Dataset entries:
-.-.-

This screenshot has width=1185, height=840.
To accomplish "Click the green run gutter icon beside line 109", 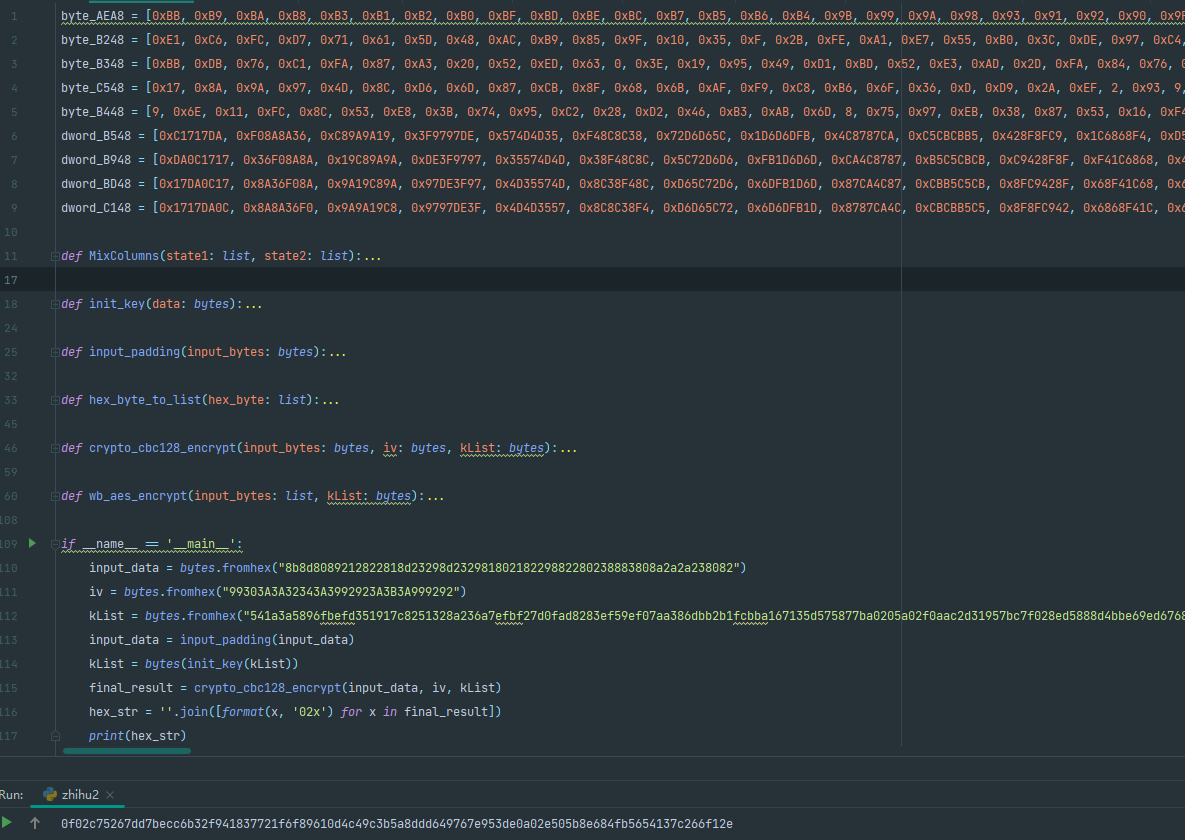I will tap(32, 543).
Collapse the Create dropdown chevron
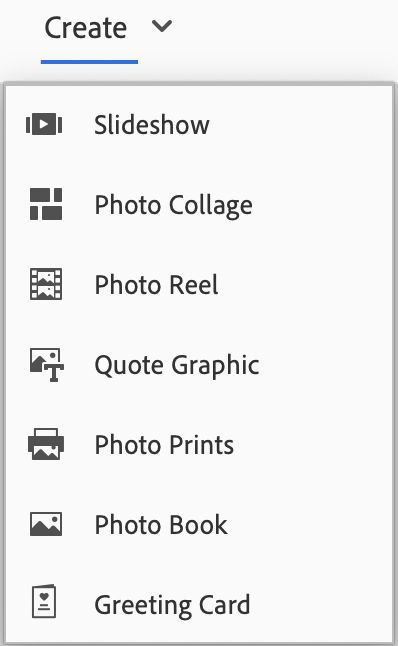This screenshot has width=398, height=646. click(162, 26)
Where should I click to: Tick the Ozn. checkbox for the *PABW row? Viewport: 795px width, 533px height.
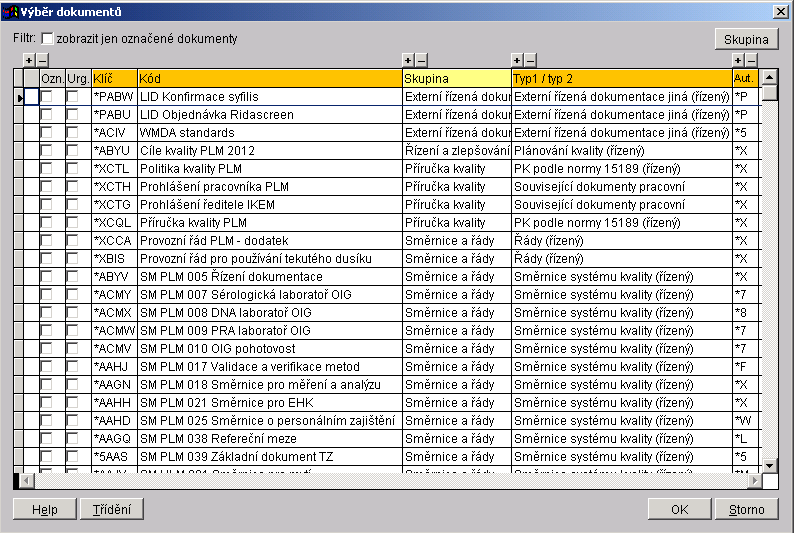point(46,97)
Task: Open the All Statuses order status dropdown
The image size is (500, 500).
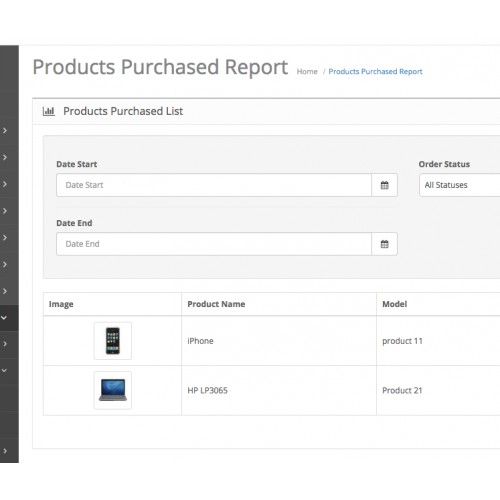Action: tap(460, 185)
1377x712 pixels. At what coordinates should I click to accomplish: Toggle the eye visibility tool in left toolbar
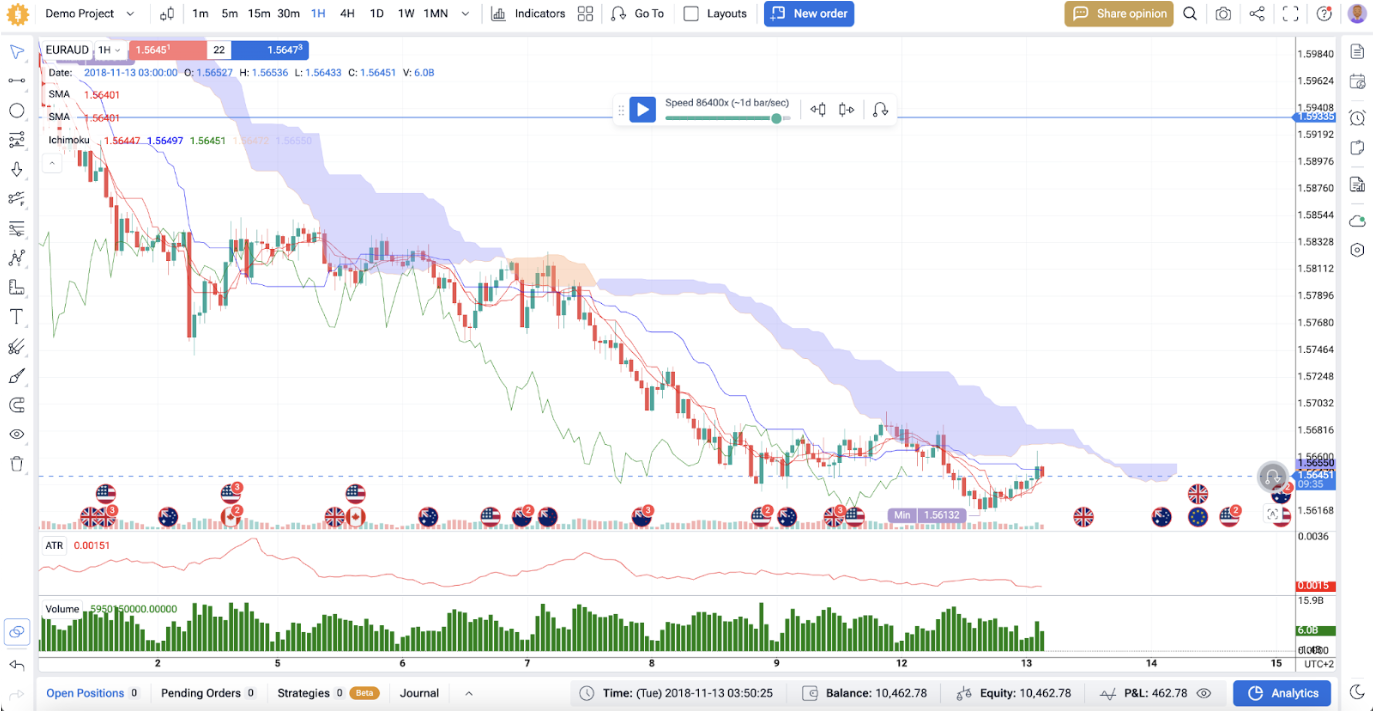17,434
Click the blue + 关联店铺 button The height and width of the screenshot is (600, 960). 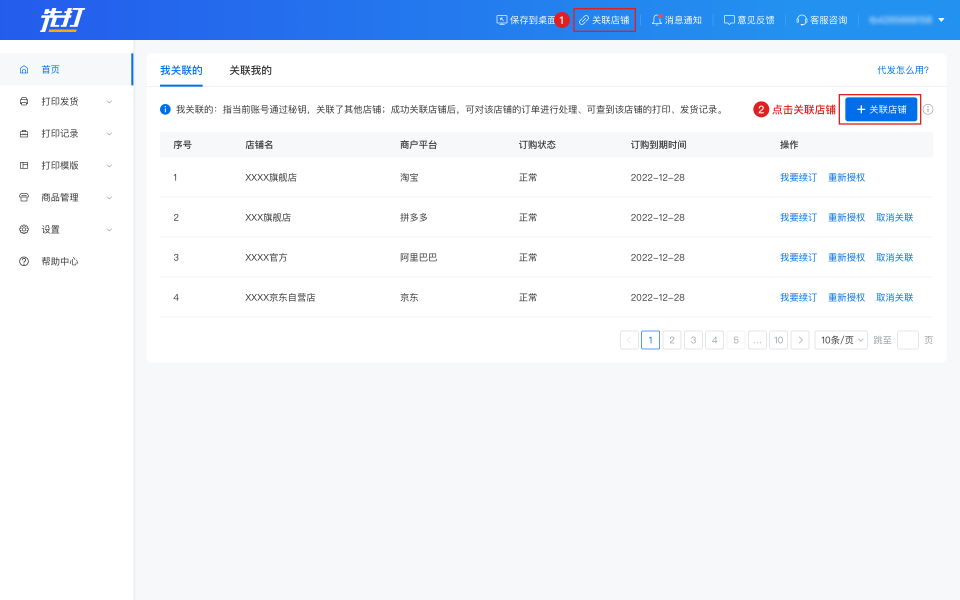pyautogui.click(x=880, y=109)
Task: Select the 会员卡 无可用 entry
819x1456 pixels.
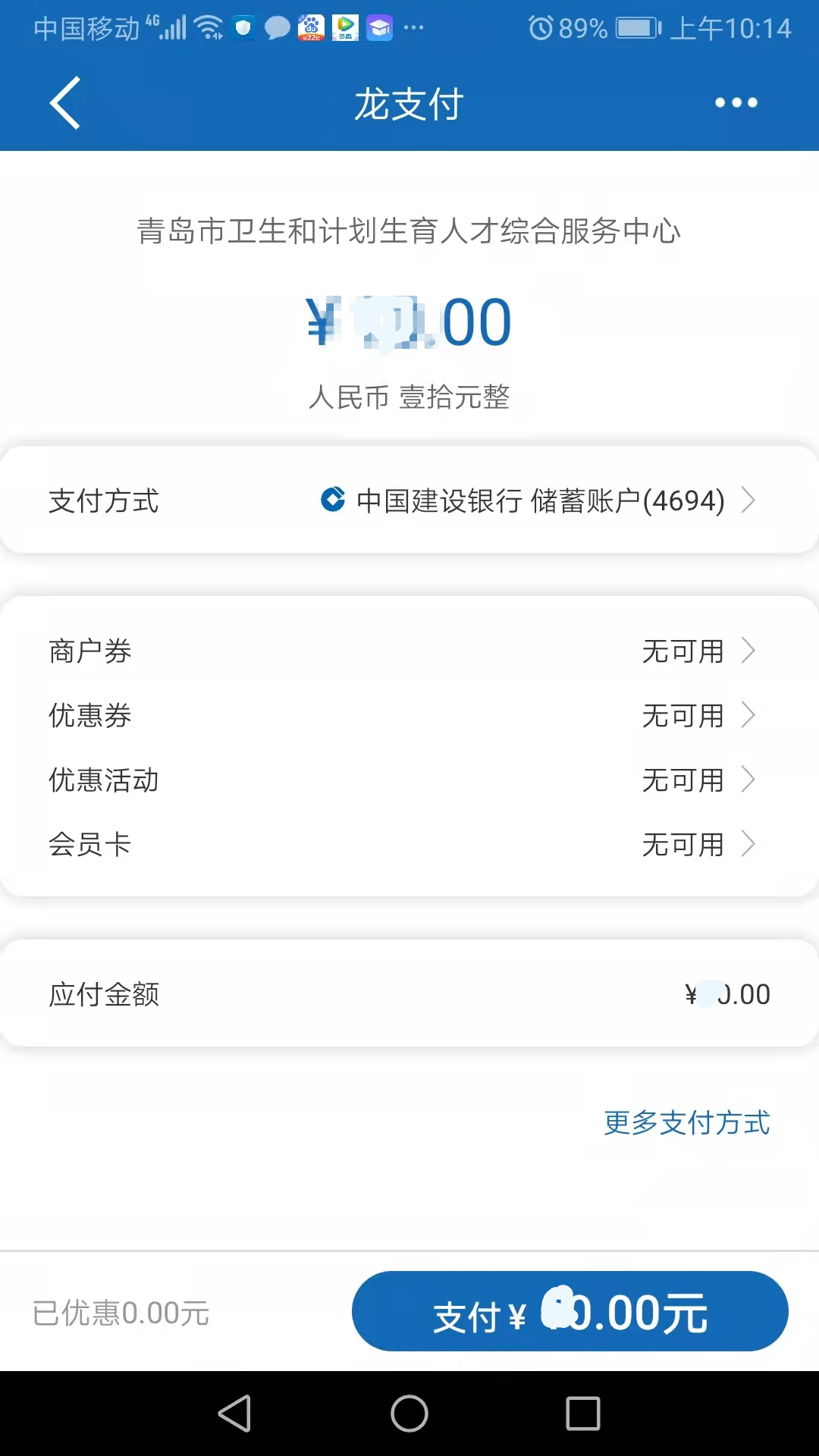Action: click(x=682, y=844)
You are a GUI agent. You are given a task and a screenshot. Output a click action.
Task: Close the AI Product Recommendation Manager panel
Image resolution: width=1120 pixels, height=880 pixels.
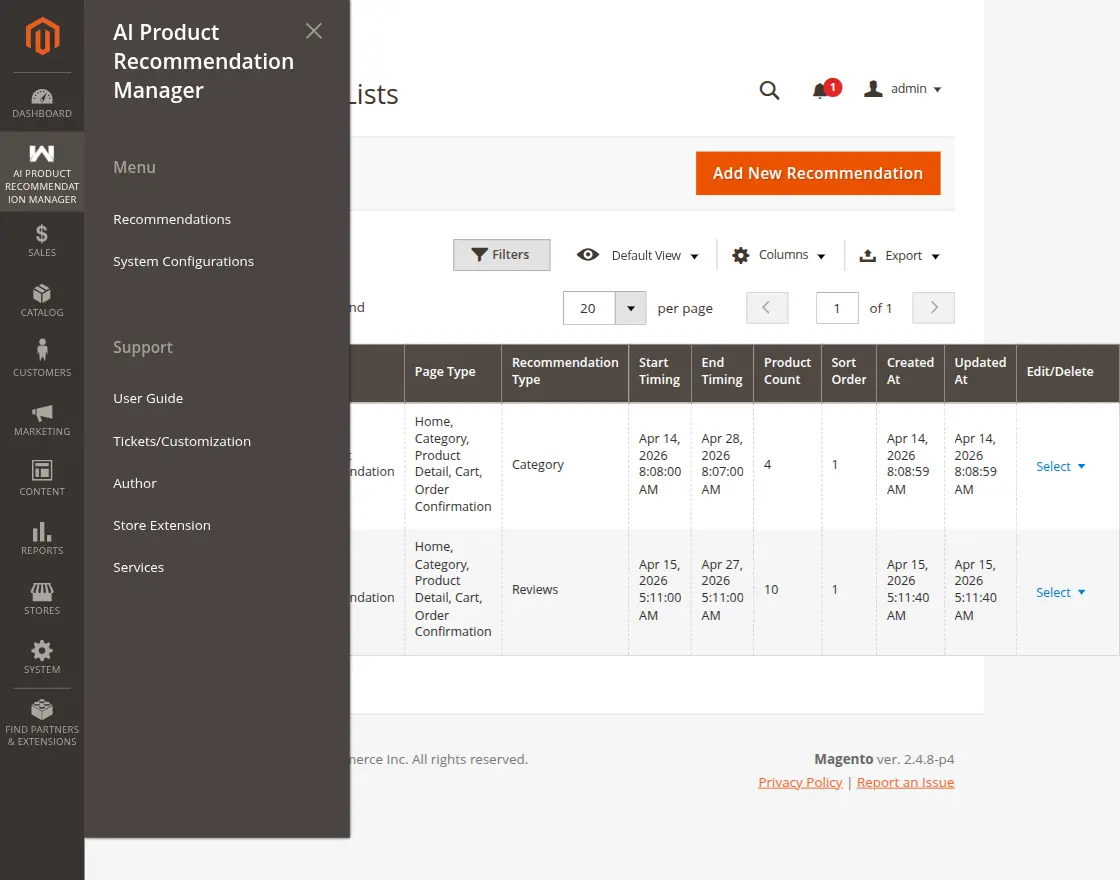click(314, 31)
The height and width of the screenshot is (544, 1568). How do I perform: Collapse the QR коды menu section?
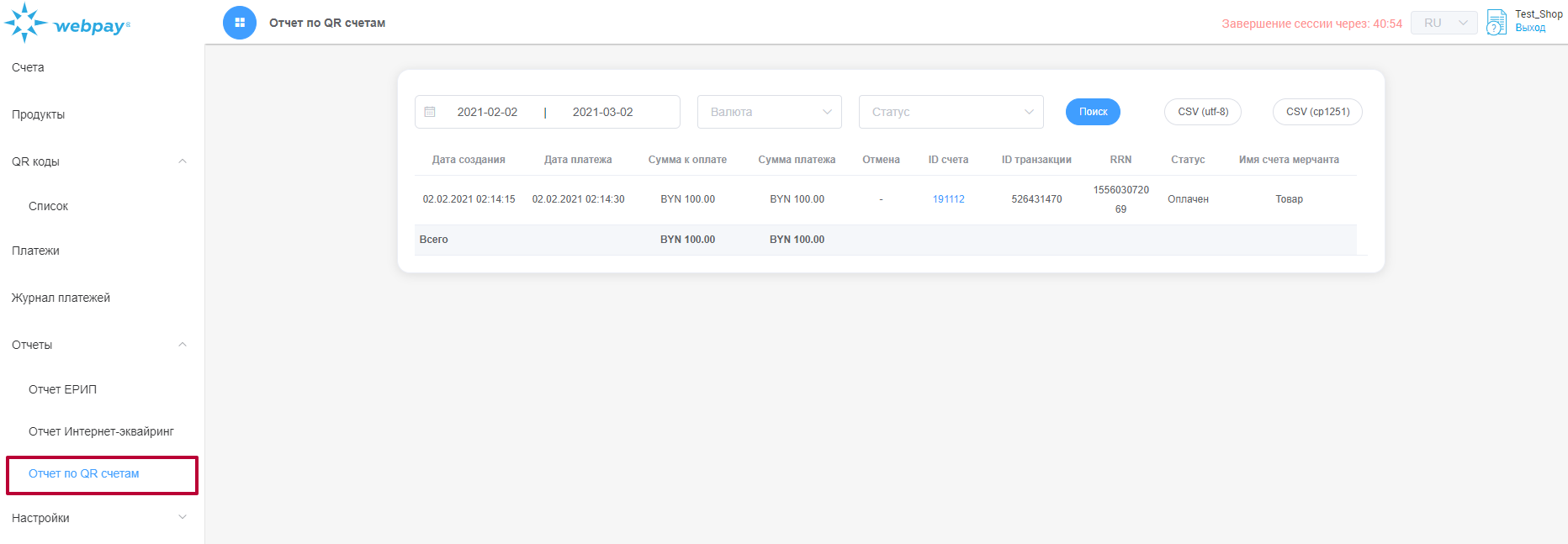click(x=183, y=161)
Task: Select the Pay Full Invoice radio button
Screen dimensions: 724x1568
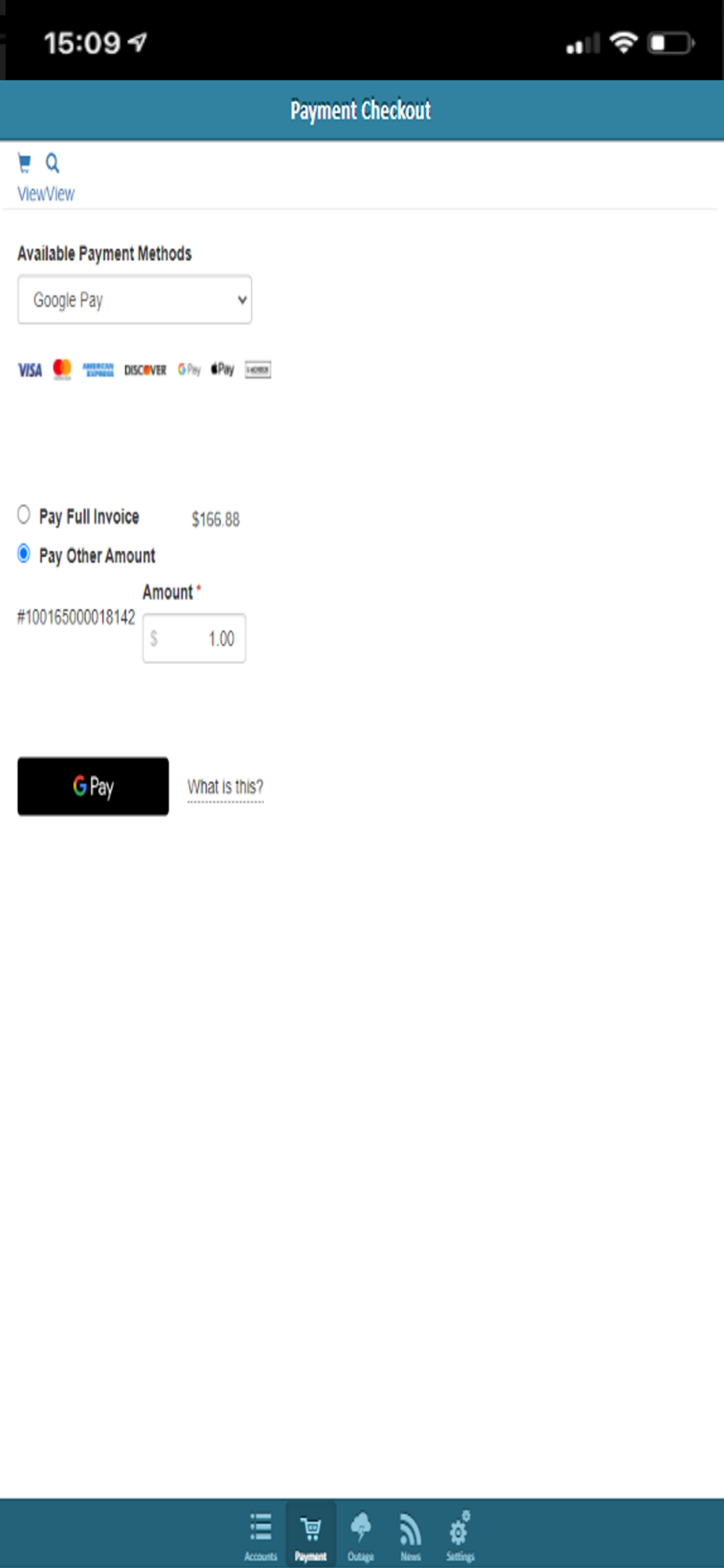Action: click(24, 514)
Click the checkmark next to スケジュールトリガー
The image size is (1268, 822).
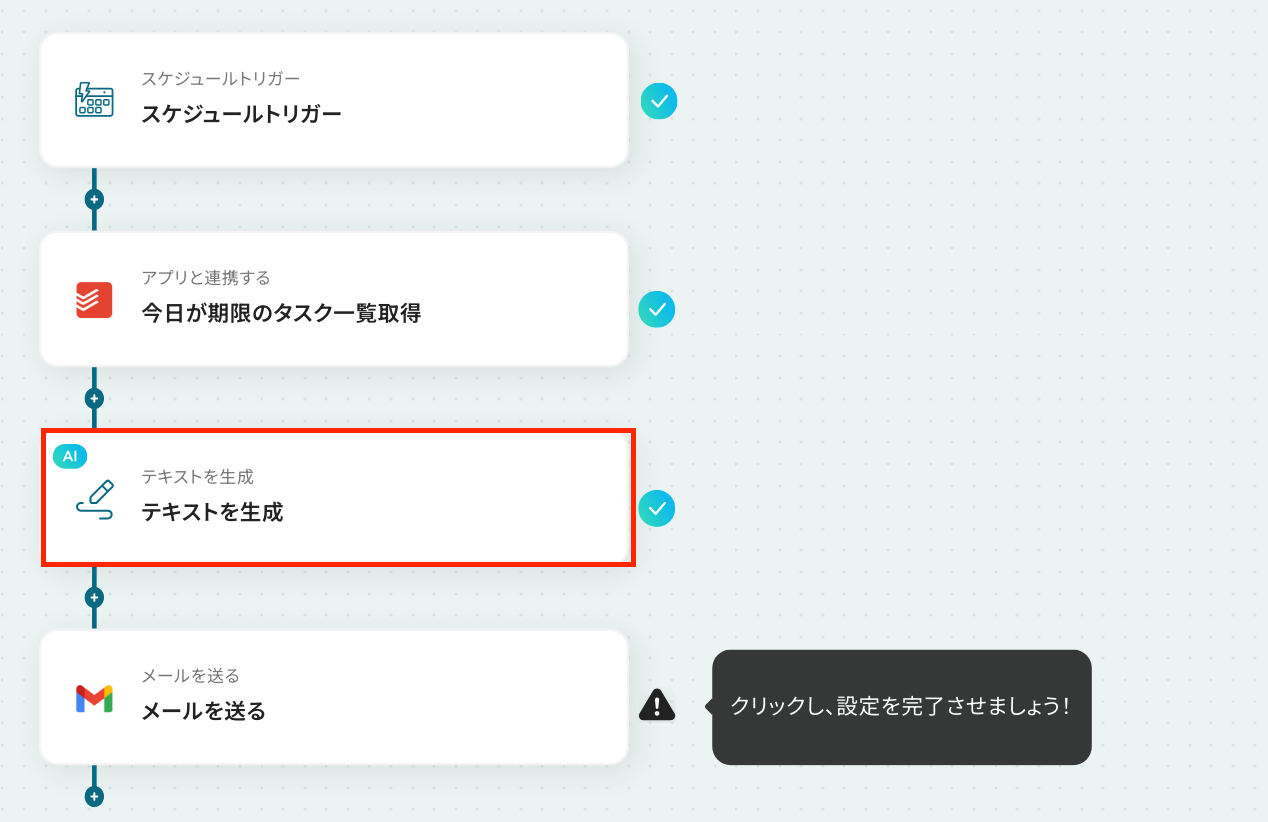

-.-.-

INSTRUCTIONS TO FOLLOW: Copy exactly the lines from the line that contains "Task: Select the Pay" through the last line of the records above, both ends included, but leave out the pictures.

SOLUTION TO THIS PROBLEM:
Task: Select the Pay Full Invoice radio button
Screen dimensions: 724x1568
Action: click(24, 514)
Click the checkmark next to スケジュールトリガー
The image size is (1268, 822).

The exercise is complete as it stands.